Sublime Text has so many different 'palettes' that they take up a whole menu item section

Extendable by plugins

This is somewhat obvious, but it is still worth highlighting it out of its importance. If an application or service can be extended by third-party plugins, these plugins should be able to add new commands to the palette. Optionally, an app may provide a way for users to turn some of the commands off.

Commands provided by Raycast extensions can be turned off individually

Togglable

Nitpicking: a command palette should be togglable, i.e. it should disappear when using its launch hotkey again.

Optional: multi-level palette

For a more complex workflow, a command palette may store context and provide multiscreen navigation. I would be cautious not to turn the palette into a separate app with an equal complexity, though.

For example, GitHub’s palette allows you to quickly look up organizations, accounts, and repositories, as well as to navigate between code, issues, and pull requests.

Raycast extensions are more like apps inside a command palette that leverage forms, lists, and markdown output.

An example of Raycast extension

If your application works with user-created data, it makes a lot of sense to utilize the palette as a search engine for said data.

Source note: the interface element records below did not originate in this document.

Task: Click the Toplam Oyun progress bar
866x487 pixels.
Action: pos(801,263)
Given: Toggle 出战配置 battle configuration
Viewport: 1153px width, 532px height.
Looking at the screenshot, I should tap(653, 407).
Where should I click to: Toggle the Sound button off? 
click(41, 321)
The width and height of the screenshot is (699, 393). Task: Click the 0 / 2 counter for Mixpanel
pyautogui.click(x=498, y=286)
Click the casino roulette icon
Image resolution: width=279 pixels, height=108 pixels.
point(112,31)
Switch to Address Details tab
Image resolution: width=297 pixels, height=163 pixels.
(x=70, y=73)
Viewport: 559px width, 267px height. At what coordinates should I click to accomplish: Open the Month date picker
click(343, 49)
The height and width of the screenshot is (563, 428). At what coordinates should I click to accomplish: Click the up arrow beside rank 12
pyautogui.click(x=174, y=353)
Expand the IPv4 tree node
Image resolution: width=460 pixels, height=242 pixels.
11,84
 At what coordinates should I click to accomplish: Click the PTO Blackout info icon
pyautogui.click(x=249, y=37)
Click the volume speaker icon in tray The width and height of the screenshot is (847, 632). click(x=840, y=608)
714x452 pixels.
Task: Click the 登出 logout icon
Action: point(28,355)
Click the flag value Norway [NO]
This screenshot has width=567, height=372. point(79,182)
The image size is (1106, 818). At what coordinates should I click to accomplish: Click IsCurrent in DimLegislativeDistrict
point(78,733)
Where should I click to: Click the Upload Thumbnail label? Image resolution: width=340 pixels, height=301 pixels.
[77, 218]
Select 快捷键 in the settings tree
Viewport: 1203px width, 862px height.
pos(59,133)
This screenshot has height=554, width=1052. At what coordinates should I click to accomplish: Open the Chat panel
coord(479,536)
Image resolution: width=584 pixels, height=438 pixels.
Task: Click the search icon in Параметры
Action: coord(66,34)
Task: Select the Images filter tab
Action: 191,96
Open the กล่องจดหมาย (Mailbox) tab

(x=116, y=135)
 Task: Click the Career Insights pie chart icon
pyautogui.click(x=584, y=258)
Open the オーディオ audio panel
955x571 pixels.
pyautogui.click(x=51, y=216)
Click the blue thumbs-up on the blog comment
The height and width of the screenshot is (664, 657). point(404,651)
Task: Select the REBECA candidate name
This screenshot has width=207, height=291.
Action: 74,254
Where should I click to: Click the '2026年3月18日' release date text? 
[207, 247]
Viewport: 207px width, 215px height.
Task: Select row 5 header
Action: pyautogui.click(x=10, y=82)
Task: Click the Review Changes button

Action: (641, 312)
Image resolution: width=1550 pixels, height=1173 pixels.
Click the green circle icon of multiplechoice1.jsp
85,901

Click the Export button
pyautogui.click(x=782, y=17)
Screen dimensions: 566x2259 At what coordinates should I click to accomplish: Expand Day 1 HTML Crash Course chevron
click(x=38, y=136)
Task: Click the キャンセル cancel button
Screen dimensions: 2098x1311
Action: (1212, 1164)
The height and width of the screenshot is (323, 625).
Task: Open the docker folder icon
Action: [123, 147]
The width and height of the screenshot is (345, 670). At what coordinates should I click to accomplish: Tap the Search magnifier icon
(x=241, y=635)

The implementation may vary. One option would be to “inline” search results so that they show up along with commands. Another way to implement search is to add some special syntax, for example, treating a query with a ”?” prefix as a search query. Finally, you can leverage a multi-level palette: a user would find a “search” command first and then will enter the query.

Showcase

Finally, I’d like to go through a few well-done palettes. While all implementations are flawed in some way, some of them don’t feel broken.

Raycast

Raycast, a command palette for OS, took the idea behind Alfred to the next level. By default, Raycast provides a Spotlight-like search over your applications and offers some handy utilities like currency convertor, window manager, and volume control. But Raycast also has a flexible extension framework, which makes it possible to build complex UIs, process files, prompt user input, or send network requests. Raycast extensions are perfect for developer utilities, quick shortcuts for other apps, and thin clients for web services.

Raycast music extension

GitHub

GitHub’s palette is a great tool to navigate between the projects you’re working on. It has a steep learning curve, but it is helpful from the start. Its built-in search shows results right in the palette.